### What to work on
Copy every line exactly, from the line containing "The image size is (700, 431)." through the last line of the entries, both ends included.
§
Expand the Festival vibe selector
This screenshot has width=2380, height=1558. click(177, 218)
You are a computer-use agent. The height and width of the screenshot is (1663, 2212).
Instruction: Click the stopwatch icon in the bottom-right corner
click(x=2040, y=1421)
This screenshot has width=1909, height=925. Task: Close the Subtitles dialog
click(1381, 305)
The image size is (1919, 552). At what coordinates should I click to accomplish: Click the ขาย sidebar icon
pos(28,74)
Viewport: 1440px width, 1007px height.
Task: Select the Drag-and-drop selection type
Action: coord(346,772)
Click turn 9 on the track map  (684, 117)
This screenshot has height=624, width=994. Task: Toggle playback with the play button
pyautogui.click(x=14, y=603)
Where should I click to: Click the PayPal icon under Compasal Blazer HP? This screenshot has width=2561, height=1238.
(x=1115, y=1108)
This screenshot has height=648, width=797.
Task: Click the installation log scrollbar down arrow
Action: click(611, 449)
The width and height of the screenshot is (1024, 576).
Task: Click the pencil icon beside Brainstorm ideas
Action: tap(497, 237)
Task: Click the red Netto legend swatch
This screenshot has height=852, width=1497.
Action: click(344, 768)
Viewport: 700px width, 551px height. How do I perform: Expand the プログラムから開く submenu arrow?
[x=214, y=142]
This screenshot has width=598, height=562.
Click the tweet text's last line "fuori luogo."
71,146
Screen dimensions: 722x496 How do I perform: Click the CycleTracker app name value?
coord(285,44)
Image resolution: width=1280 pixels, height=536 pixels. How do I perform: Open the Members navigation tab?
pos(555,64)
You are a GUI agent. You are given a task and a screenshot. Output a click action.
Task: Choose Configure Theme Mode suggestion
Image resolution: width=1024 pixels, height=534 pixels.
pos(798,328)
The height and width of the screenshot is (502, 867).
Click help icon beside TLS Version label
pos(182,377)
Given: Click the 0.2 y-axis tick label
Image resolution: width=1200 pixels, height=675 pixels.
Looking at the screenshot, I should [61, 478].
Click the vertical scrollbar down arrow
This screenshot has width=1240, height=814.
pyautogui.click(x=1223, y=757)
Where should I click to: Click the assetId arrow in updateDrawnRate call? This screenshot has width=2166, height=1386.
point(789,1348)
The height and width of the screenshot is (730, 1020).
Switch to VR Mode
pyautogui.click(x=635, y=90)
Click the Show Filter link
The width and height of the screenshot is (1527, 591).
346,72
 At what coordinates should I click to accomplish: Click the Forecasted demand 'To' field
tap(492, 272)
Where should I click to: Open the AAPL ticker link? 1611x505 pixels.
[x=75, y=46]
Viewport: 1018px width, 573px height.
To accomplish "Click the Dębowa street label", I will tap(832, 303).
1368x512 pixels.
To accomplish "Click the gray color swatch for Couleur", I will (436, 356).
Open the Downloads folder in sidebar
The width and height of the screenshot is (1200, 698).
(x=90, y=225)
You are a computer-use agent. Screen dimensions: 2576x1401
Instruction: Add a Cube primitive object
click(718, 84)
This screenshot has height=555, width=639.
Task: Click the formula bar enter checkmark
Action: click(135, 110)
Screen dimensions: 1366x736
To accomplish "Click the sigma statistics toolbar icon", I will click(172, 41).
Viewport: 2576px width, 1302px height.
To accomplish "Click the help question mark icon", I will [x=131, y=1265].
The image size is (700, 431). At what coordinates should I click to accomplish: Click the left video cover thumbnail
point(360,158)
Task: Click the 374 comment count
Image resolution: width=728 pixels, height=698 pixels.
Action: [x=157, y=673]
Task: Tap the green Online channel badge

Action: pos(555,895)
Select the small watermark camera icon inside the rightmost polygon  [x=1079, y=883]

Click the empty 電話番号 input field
§
### Response
The image size is (700, 431). At what coordinates should I click to accomplish: Click the left video cover thumbnail
point(360,158)
Task: Click the 374 comment count
Image resolution: width=728 pixels, height=698 pixels.
Action: [x=157, y=673]
Task: Tap the green Online channel badge

Action: pos(555,895)
Select the small watermark camera icon inside the rightmost polygon  [x=1079, y=883]

Click the empty 電話番号 input field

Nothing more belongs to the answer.